November 10, 2020 was in many ways a landmark event in the microprocessor industry: Apple unveiled its new Mac Mini, the main feature of which was the new M1 chip, developed in-house. It is not an exaggeration to say that this processor is a landmark achievement for the ARM ecosystem: finally an ARM architecture chip whose performance surpassed x86 architecture chips from competitors such as Intel, a niche that had been dominated for decades.

But the main interest for us is not the M1 processor itself, but the Rosetta 2 binary translation technology. This allows the user to run legacy x86 software that has not been migrated to the ARM architecture. Apple has a lot of experience in developing binary translation solutions and is a recognized leader in this area. The first version of the Rosetta binary translator appeared in 2006 were it aided Apple in the transition from PowerPC to x86 architecture. Although this time platforms were different from those of 2006, it was obvious that all the experience that Apple engineers had accumulated over the years, was not lost, but used to develop the next version - Rosetta 2.

We were keen to compare this new solution from Apple, a similar product Huawei ExaGear (with its lineage from Eltechs ExaGear) developed by our team. At the same time, we evaluated the performance of binary translation from x86 to Arm provided by Microsoft (part of MS Windows 10 for Arm devices) on the Huawei MateBook E laptop. At present, these are the only other x86 to Arm binary translation solution that we are aware of on the open market.

Since all solutions were originally created for different operating systems (Huawei ExaGear for Linux, Apple Rosetta 2 for MacOS, and Microsoft binary translator for MS Windows), we had to find an appropriate comparison method, as it was impossible to execute them under the same conditions. We chose a “translation efficiency” metric, which is the ratio between the native version of the binary and a version of the binary for the guest architecture executed using the binary translator. For our tests the native target platform is Arm and the guest platform is x86. In other words, we compared how many percent of the native indicator the benchmark execution achieves in binary translation mode. For Geekbench in which a higher score is better, this ratio is: translated score divided by native score. For Spec in which a lower execution time is better, this ratio is: the native execution time divided by the translated execution time. The same metric was used by experts from the Anandtech website, who published a review article about the Apple M1, where performance figures were also given for Rosetta 2.

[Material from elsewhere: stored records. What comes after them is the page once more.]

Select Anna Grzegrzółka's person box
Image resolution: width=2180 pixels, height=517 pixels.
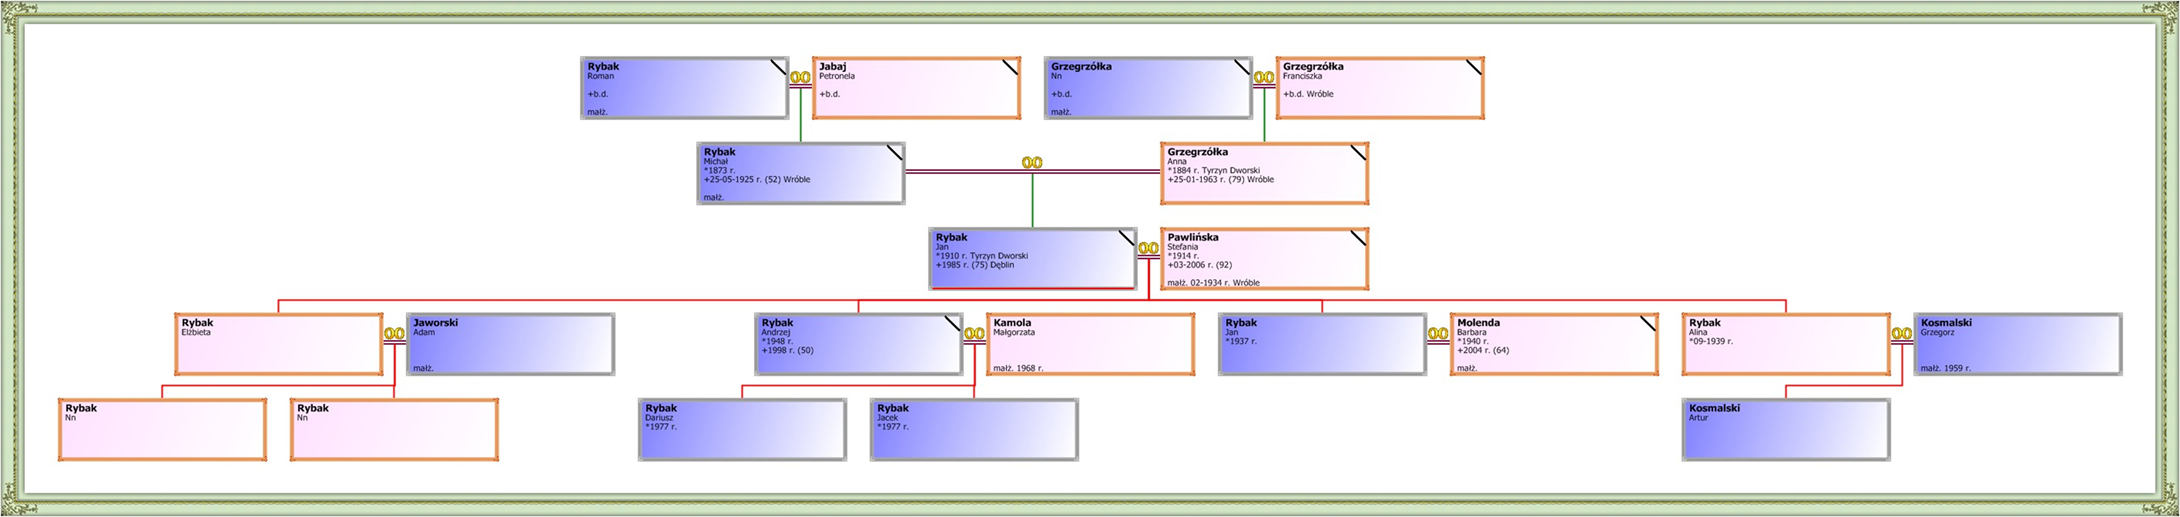(1264, 173)
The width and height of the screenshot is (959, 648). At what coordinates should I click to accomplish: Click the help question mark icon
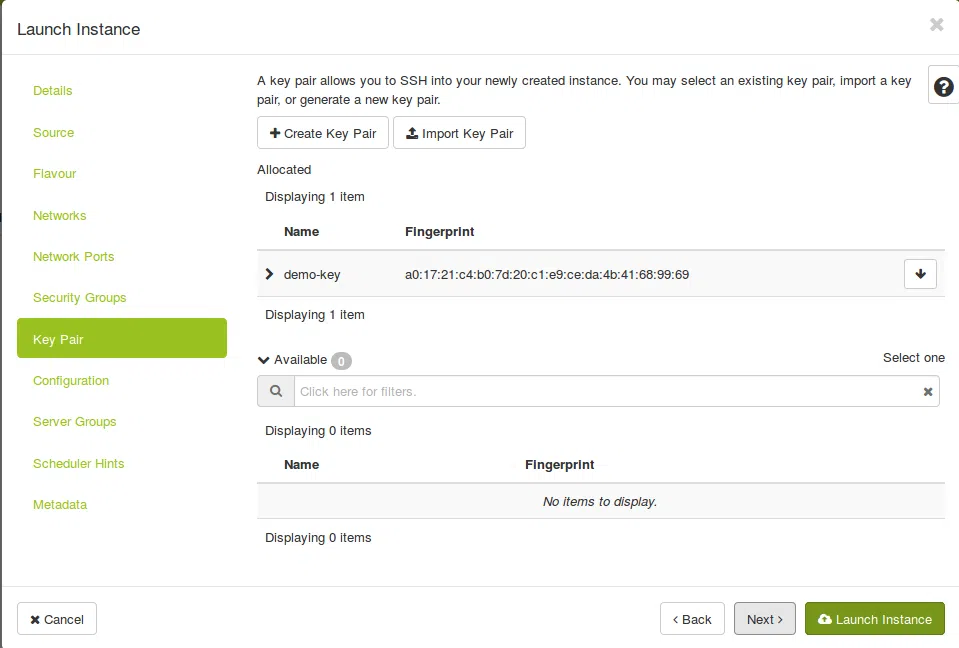pos(943,87)
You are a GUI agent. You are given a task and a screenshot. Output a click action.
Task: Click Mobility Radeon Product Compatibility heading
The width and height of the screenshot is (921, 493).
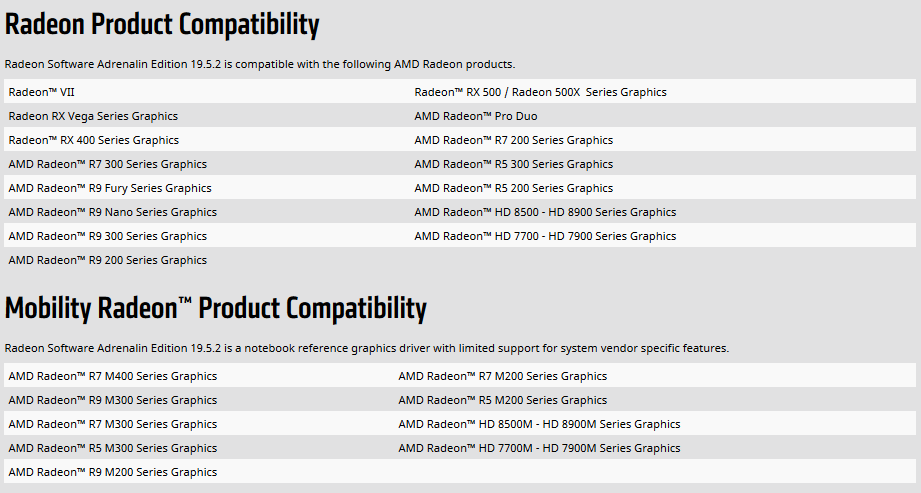click(216, 308)
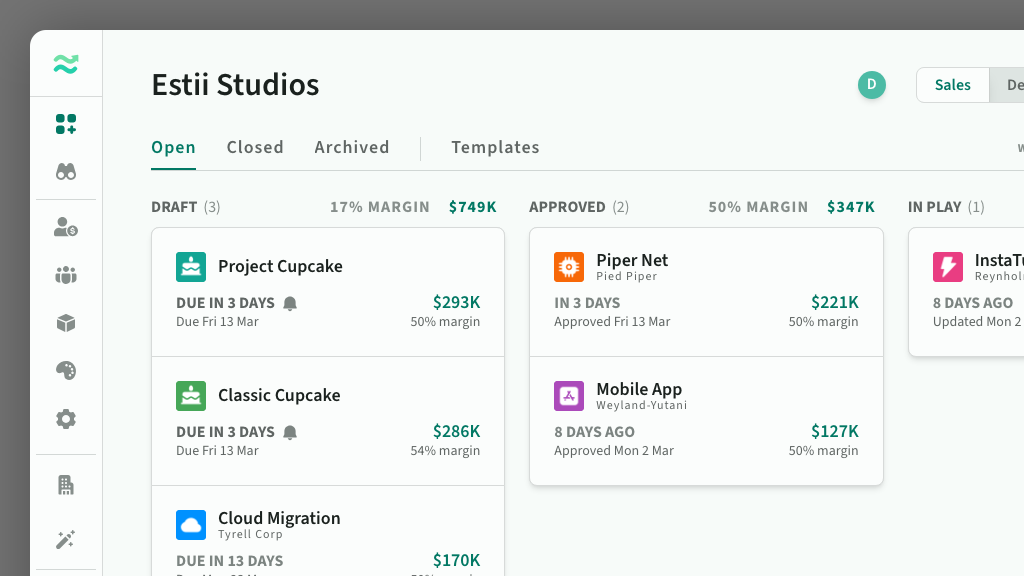Screen dimensions: 1024x576
Task: Switch to the Archived tab
Action: (x=352, y=147)
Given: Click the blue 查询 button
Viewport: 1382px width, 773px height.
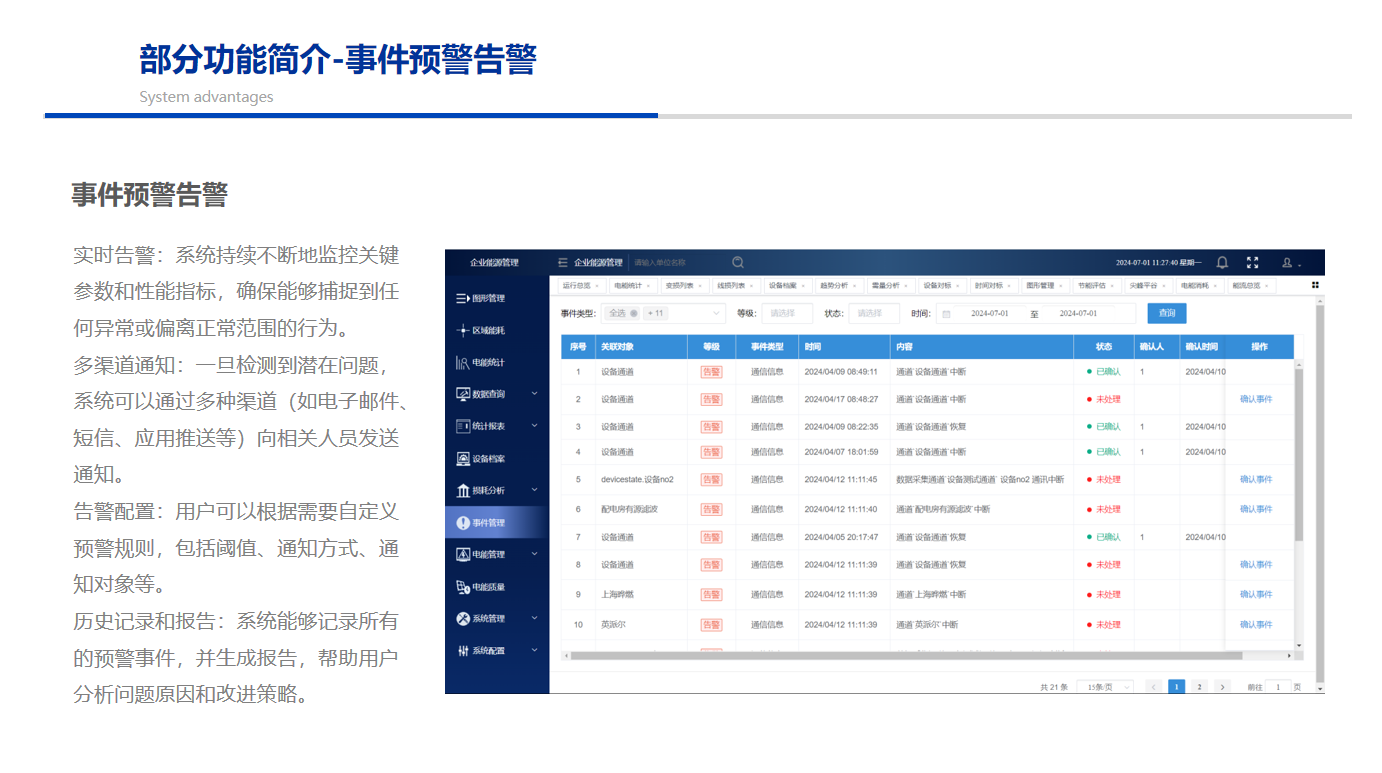Looking at the screenshot, I should coord(1166,313).
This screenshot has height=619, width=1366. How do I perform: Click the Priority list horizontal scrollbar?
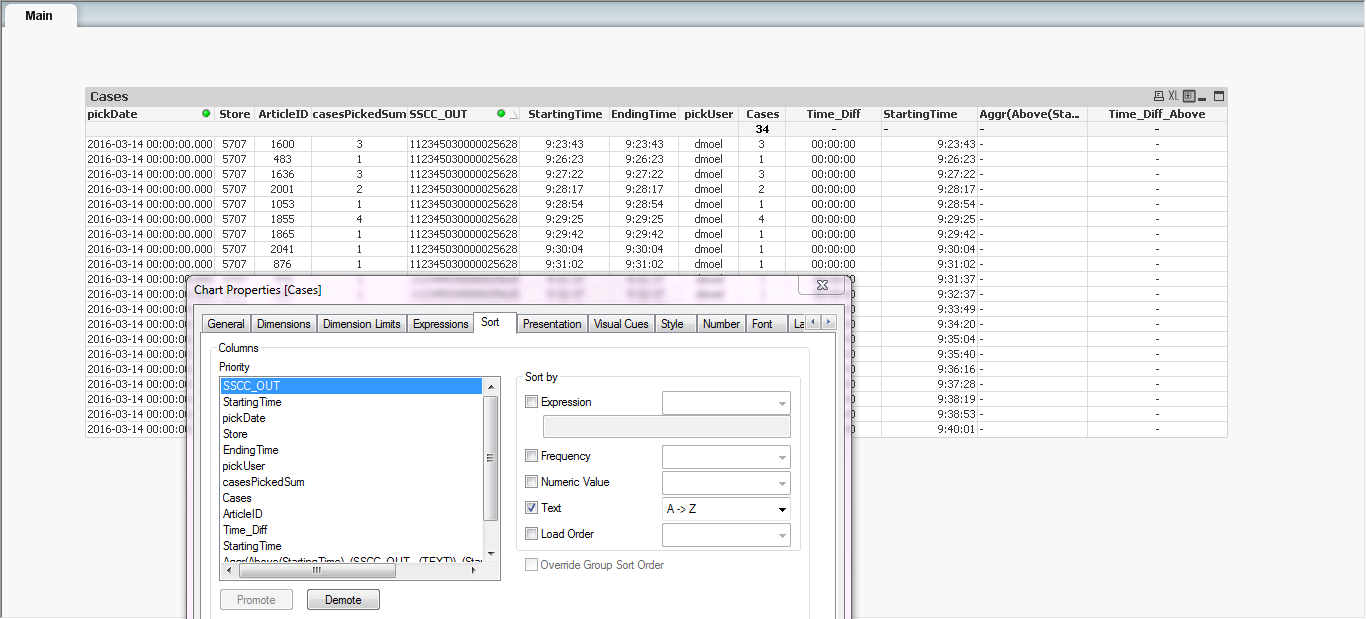click(x=316, y=571)
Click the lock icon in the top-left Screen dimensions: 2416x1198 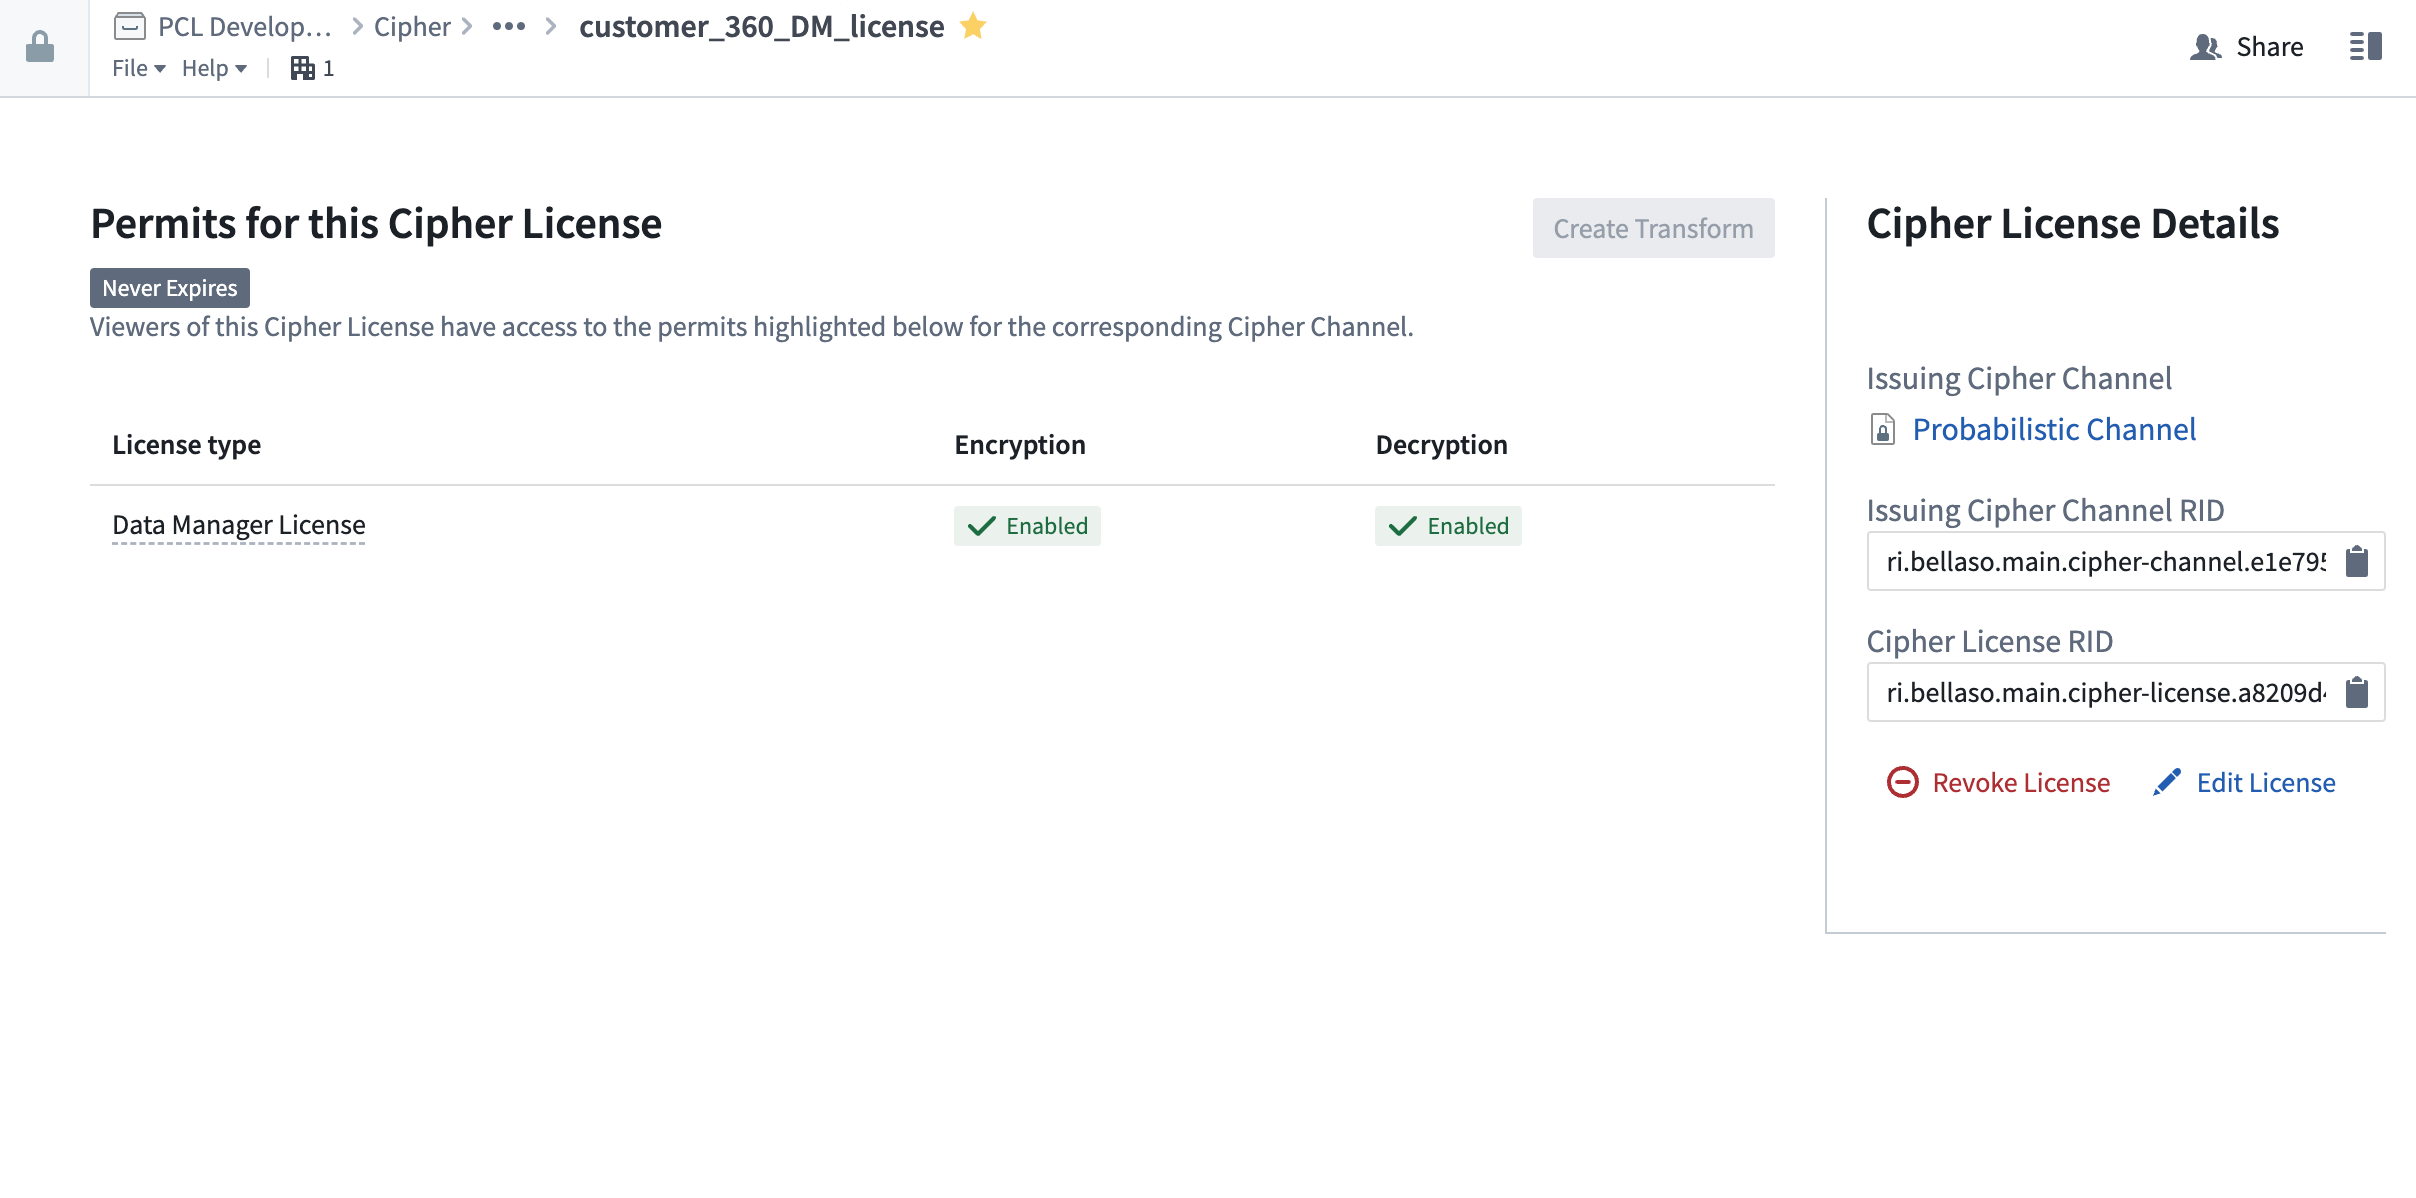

All measurements are for a single thread, we are primarily interested in the performance of the translated code. That is, what percentage of performance is lost compared to native code.

Huawei Exagear Vs Apple Rosetta 2

So, let us start by comparing Huawei ExaGear with Apple Rosetta 2 on Apple MacBook Pro (M1). The Rosetta 2 tests run in the native MacOS BigSur 11.1, the ExaGear tests run in a virtual machine with Linux kernel 5.4.1.

Geekbench 5.4.1 (points, higher is better ):

Bench name

ARM64 MacOS

Rosetta 2 (x86)

Rosetta 2 efficiency

ARM64 Linux(VM)

Exagear (x86)

Exagear efficiency

AES-XTS

2769

1720

62.1%

2703

1823

67.4%

Text Compression

1502

1319

87.8%

1438

1349

93.8%

Image Compression

1356

1056

77.9%

1335

1230

92.1%

Navigation

1716

1678

97.8%

1717

1605

93.5%

HTML5

1642

1066

64.9%

1717

1302

75.8%

SQLite

1400

1000

71.4%

1328

1229

92.6%

PDF Rendering

1600

1324

82.8%

1738

1464

84.2%

Text Rendering

1778

1290

72.6%

1726

1480

85.8%

Clang

1661

1244

74.9%

1738

1335

76.8%

Camera

1612

1278

79.3%

1464

1148

78.4%

N-Body Physics

1789

1503

84.0%

1830

1616

88.3%

Rigid Body Physics

1772

1352

76.3%

1690

1176

69.6%

Gaussian Blur

1407

1251

88.9%

1435

1297

90.4%

Face Detection

2215

1500

67.7%

2216

1632

73.7%

Horizon Detection

1964

1268

64.6%

1879

1386

73.8%

Image Inpainting

3214

2893

90.0%

3345

2903

86.8%

HDR

2486

2250

90.5%

2761

2690

97.4%

Ray Tracing

2553

1970

77.2%

2055

1992

96.9%

Structure from Motion

1406

1068

76.0%

1507

1150

76.3%

Speech Recognition

1601

1371

85.6%

1485

1355

91.3%

Machine Learning

1243

713

57.4%

1229

727

59.2%

GeoMean

76.9%

82.4%

As we can see, Huawei ExaGear has a better average performance of 82.4% in comparison to Rosetta 2’s 76.9%, and ExaGear loses only in 4 tests out of 21: Navigation, Camera, Rigid Body Physics, and Image Inpainting.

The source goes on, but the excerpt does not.